→ **Record set**:
______________________________

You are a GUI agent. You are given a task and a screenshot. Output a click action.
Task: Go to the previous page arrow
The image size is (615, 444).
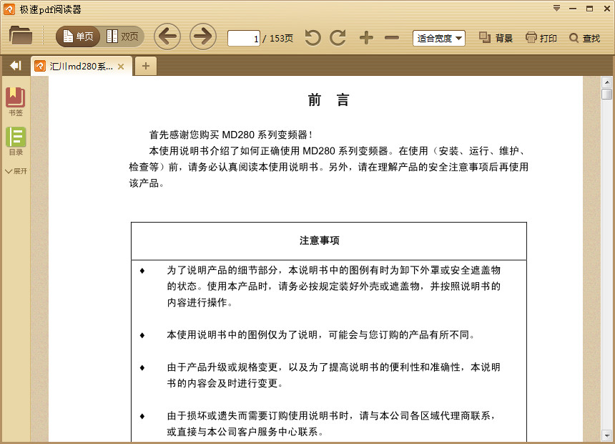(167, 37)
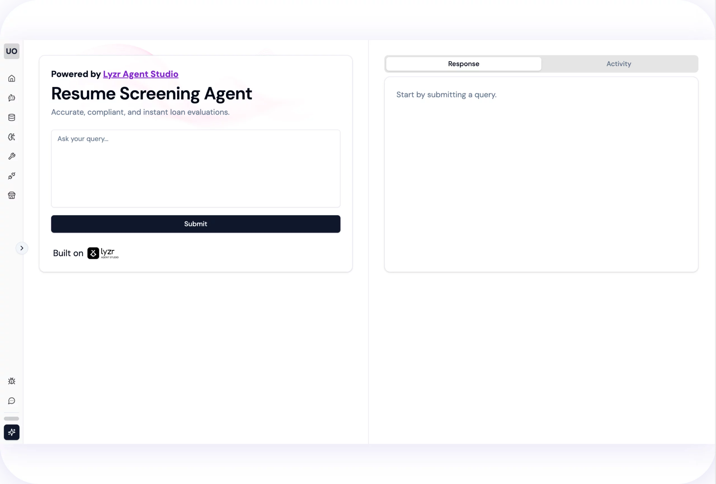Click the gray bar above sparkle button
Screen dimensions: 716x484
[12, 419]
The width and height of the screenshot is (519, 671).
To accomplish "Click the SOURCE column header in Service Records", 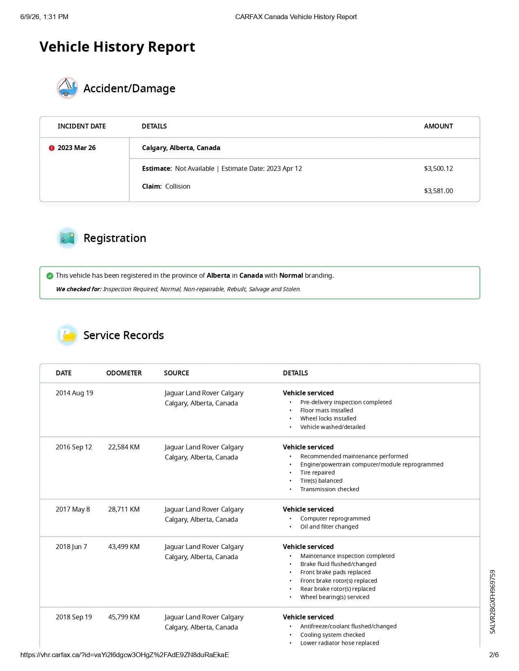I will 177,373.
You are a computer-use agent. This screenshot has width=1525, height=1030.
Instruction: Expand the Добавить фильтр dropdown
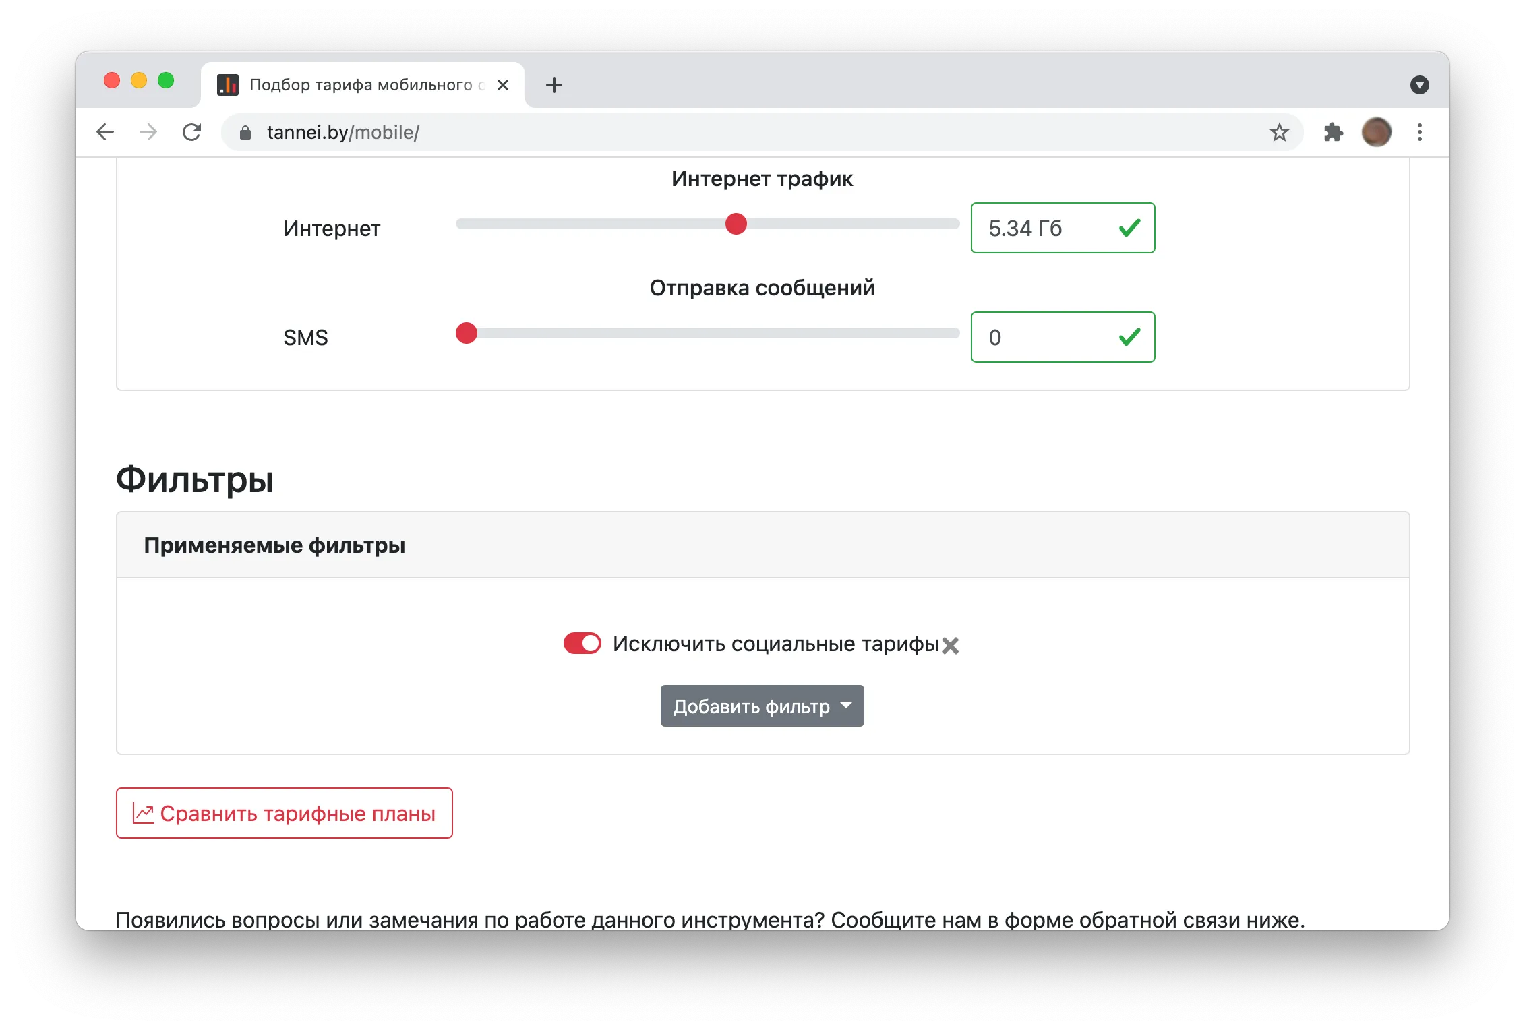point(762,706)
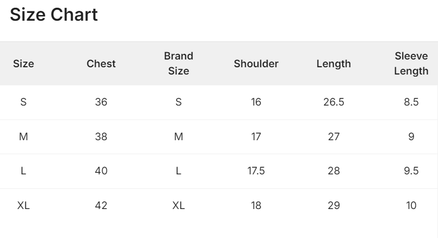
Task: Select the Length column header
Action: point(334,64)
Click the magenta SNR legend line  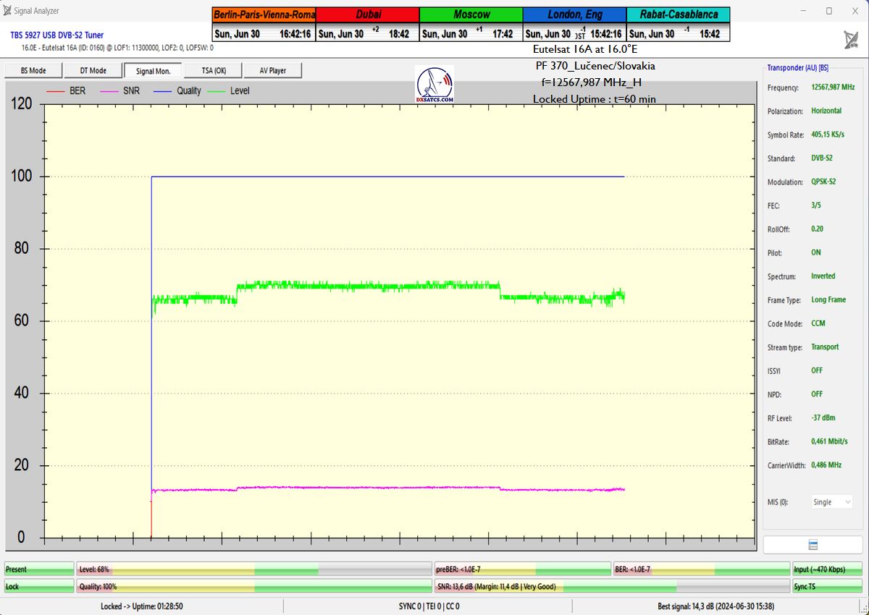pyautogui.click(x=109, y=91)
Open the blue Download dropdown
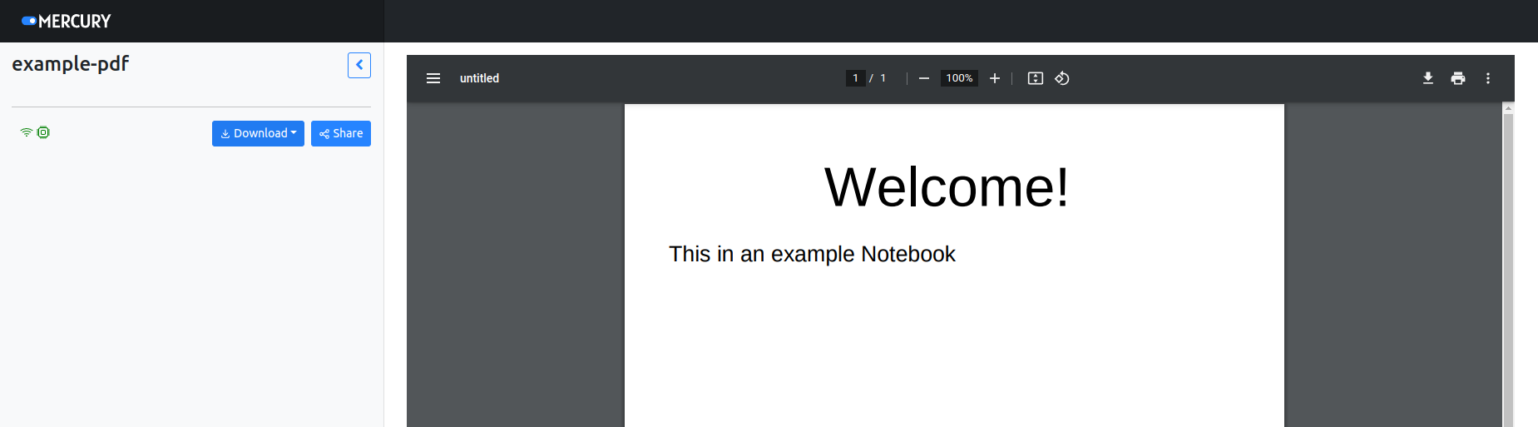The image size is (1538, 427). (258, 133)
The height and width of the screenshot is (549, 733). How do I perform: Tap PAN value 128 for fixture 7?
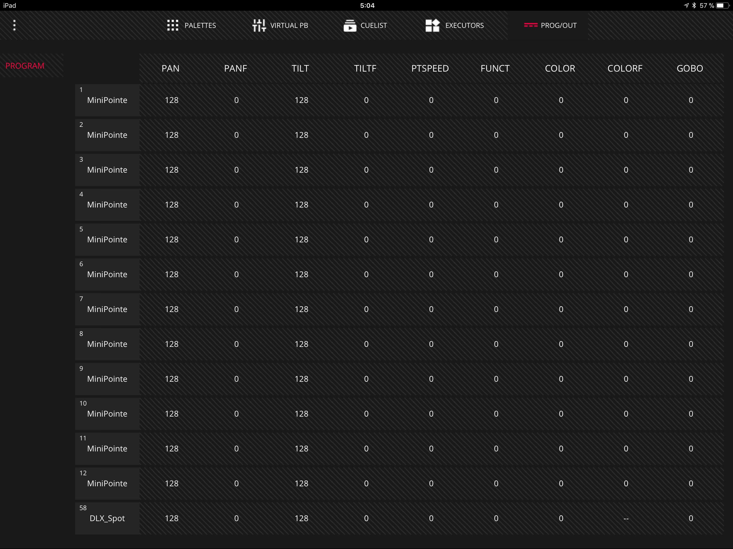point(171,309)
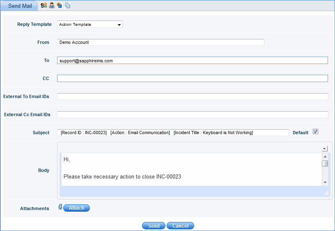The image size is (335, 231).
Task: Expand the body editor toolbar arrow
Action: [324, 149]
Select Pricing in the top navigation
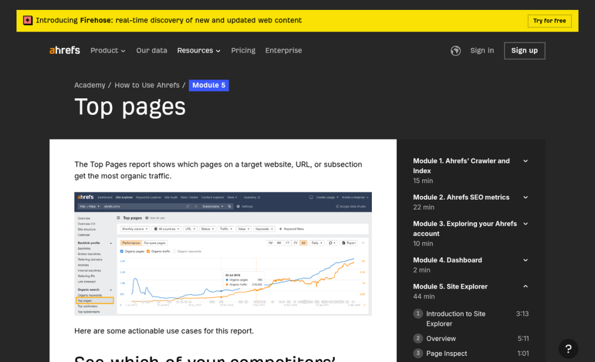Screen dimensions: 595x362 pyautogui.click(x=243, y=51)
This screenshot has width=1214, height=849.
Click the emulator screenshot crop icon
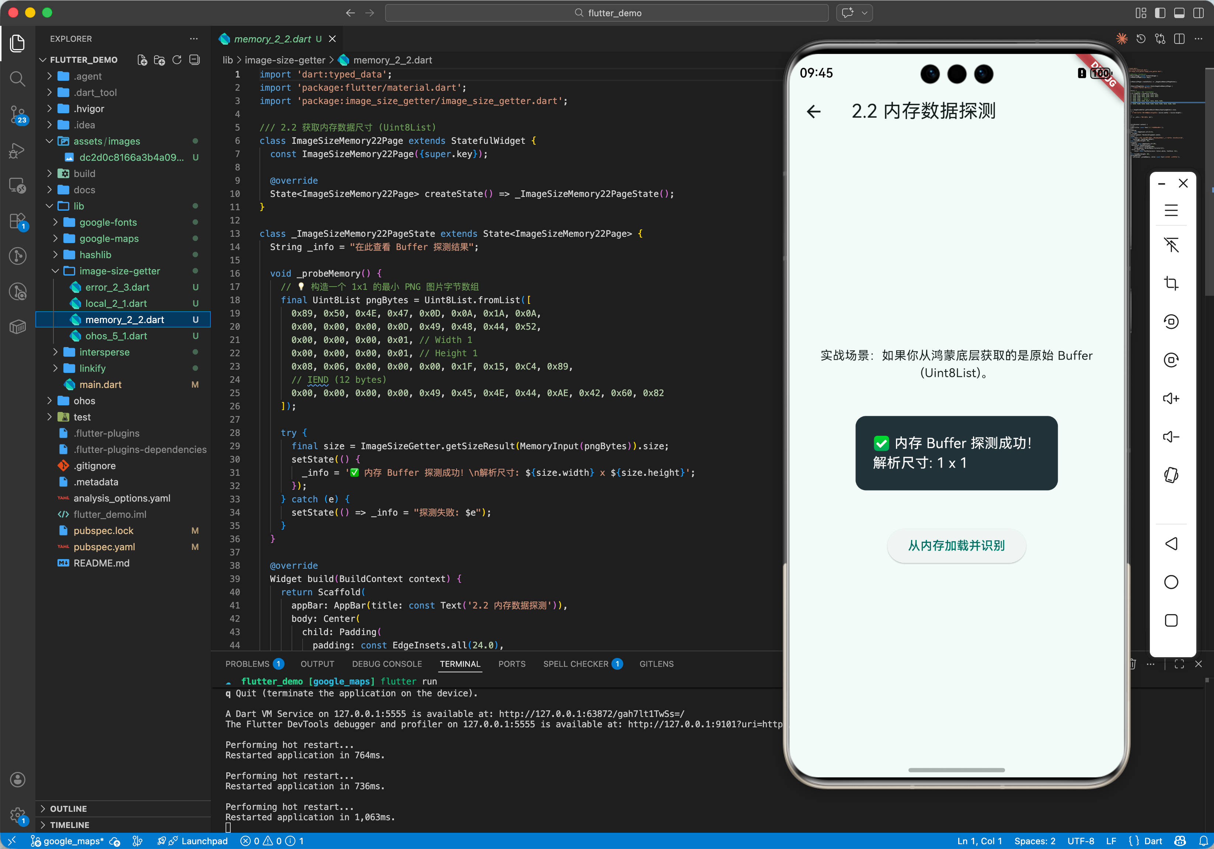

______________________________

→ **Task**: Extract each line of the material above that contains the word "Expand".

→ **Exercise answer**:
Instruction: Expand the Добавить фильтр dropdown
Task: Expand the body editor toolbar arrow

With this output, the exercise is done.